I created an ORC table in Hive (saved in HDFS path /apps/hive/warehouse/mydb.db/mytable). As I need to add some rows manually sometimes, I call the INSERT statement. This creates many small files in the table directory in HDFS, which is the expected behavior.
Now I run the command
ALTER TABLE mydb.mytable CONCATENATE;
to merge these small files together to bigger files. What I'm observing here is, that sometimes all small files are merged to one big file (~80 MB) and sometimes I have the big file and some small files (with a few KB each) over, they seem not to be merged.

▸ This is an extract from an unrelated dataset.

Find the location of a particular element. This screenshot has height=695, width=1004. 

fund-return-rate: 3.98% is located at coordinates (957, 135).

Is this normal behavior of the CONCATENATE command? Is there a way to influence this behavior (to avoid having these small files sometimes after the Concatenate command)?

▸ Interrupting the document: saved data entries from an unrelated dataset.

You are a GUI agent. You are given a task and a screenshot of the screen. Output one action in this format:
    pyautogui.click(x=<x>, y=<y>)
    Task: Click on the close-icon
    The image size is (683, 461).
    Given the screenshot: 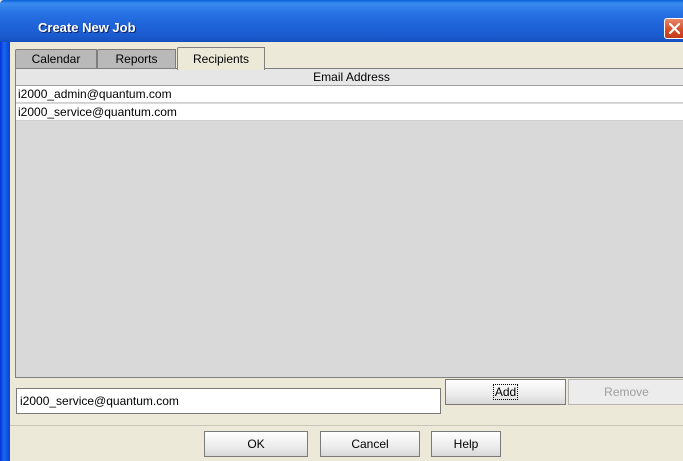 What is the action you would take?
    pyautogui.click(x=674, y=28)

When merging the Hive ORC files, instead of matching the files wrt Block size, the files are merge as per the ORC stripe size.
The property which controls this is hive.merge.orcfile.stripe.level. When the property is set to true, the merge happens at stripe level and when set to false, the files are merge at file level. Parameters which affect the file level merge are:
hive.merge.tezfiles=true hive.merge.mapfiles=true hive.merge.size.per.task=256000000 hive.merge.smallfiles.avgsize=16000000
For more details refer link.
Also, there are some known limitations related to concatenation. Do observe the behaviour and file count when the concatenate is run in say 5 iterations.